Would you retype, word for word, the line with "Given: Open the paragraph styles A dropdown" and each line after it to the end of the entries below, leaving the pictures out?

== Segment start ==

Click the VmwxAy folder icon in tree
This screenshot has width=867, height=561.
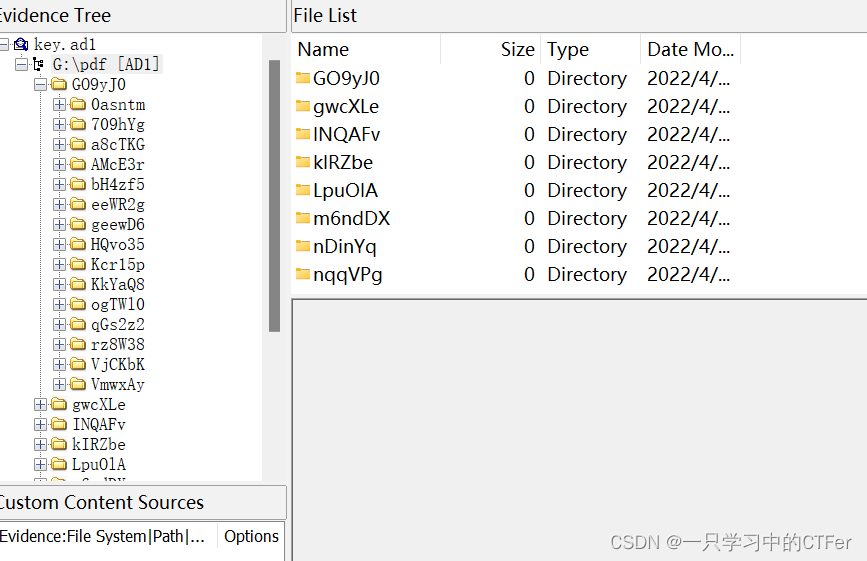(78, 384)
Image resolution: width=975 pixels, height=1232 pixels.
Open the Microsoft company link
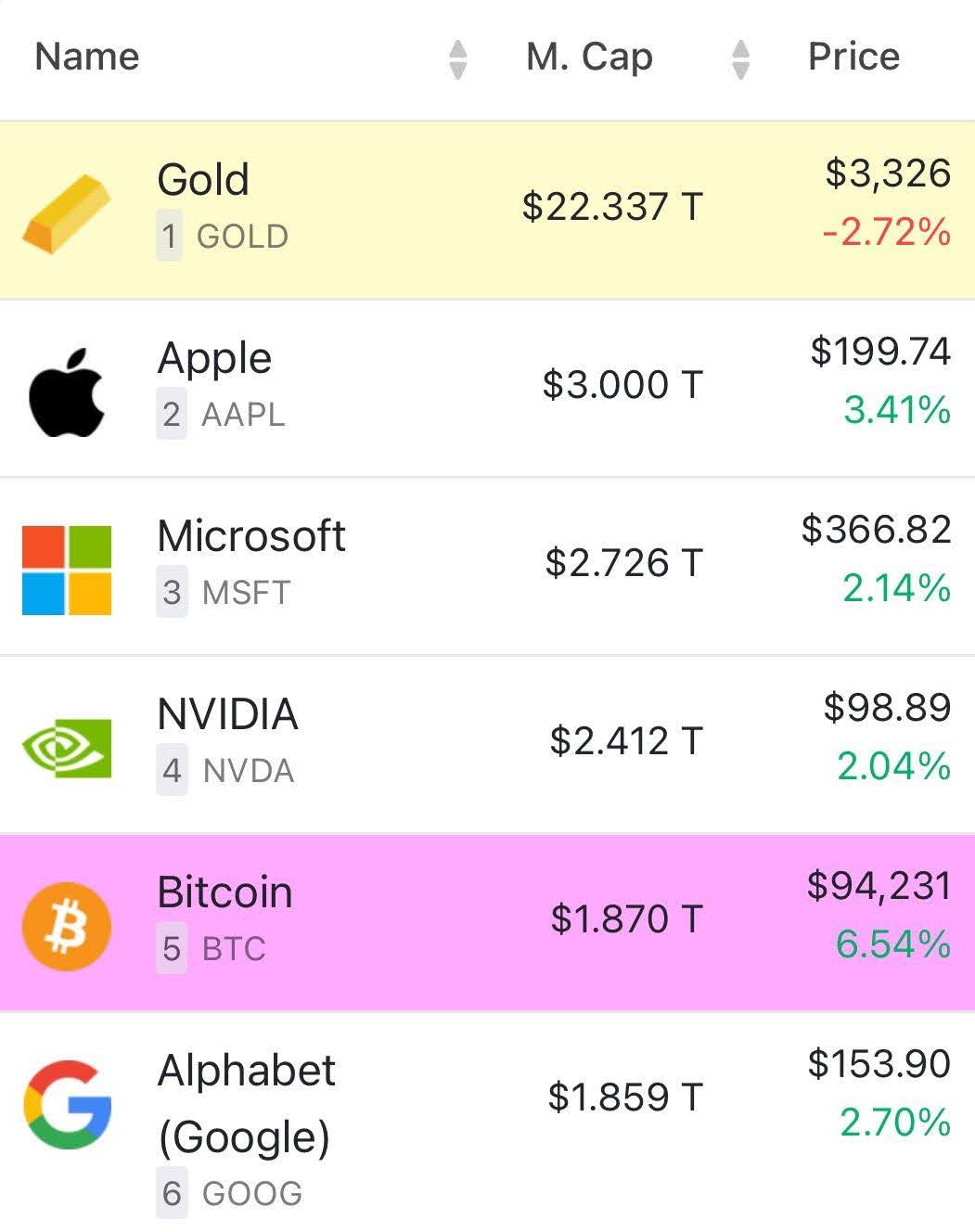(251, 536)
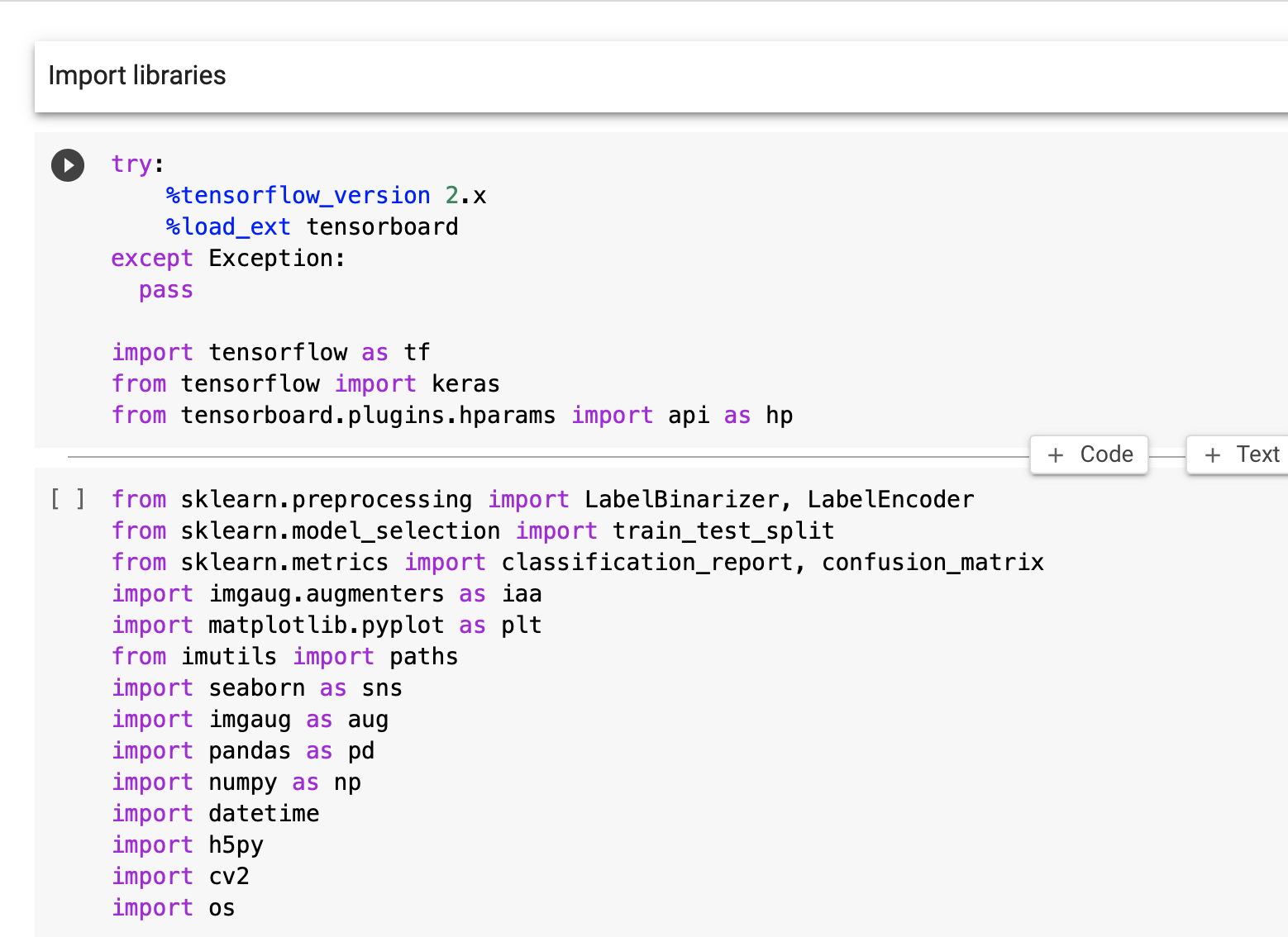Click the plus icon beside Code
1288x937 pixels.
click(x=1056, y=455)
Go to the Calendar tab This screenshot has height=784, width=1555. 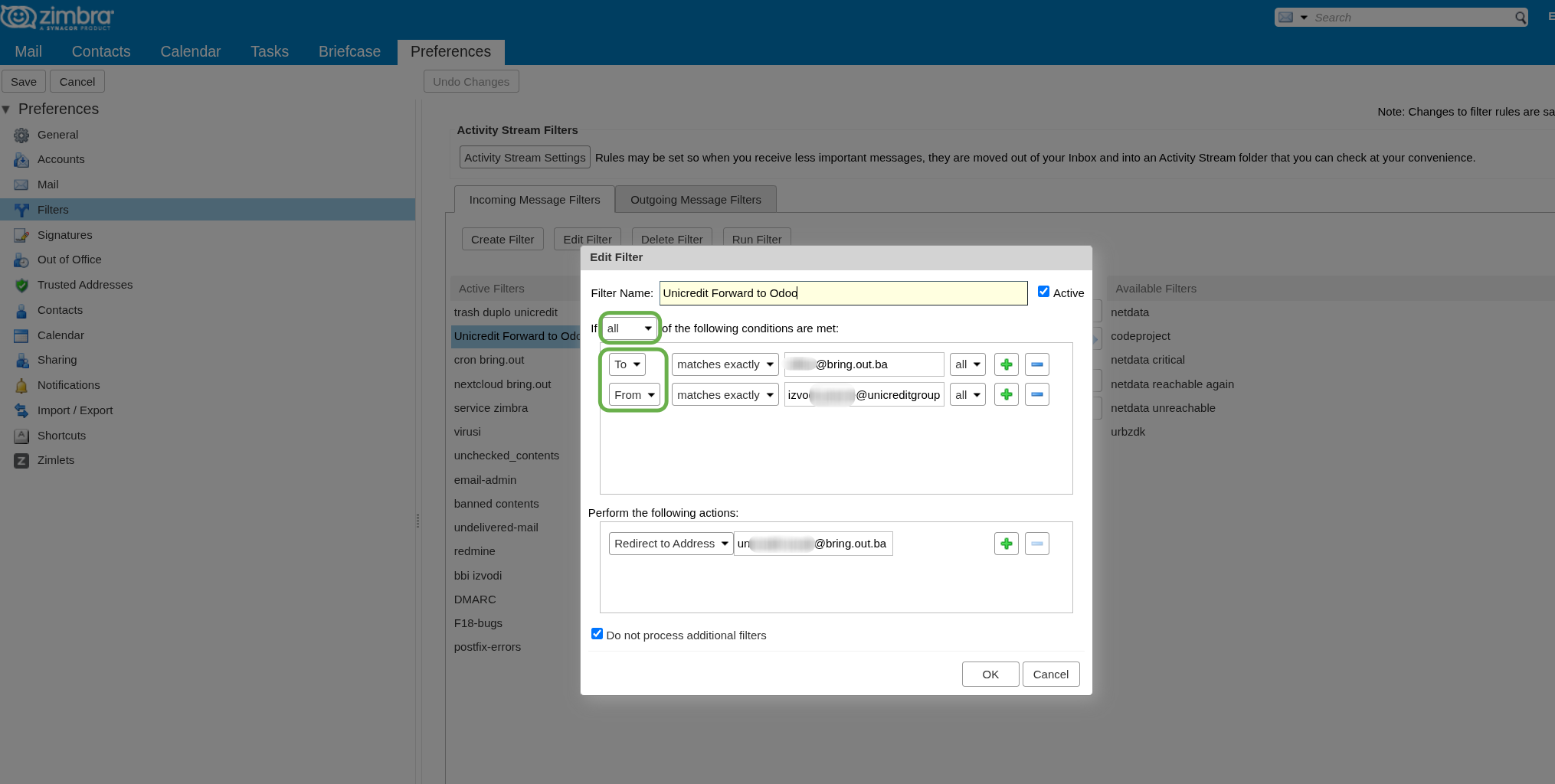(190, 51)
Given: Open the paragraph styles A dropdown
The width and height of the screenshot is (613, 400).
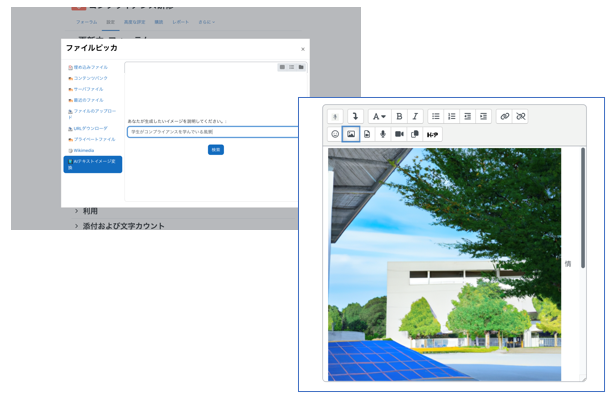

== Segment end ==

- Reply to the exercise:
Given: Open the paragraph styles A dropdown
The width and height of the screenshot is (613, 400).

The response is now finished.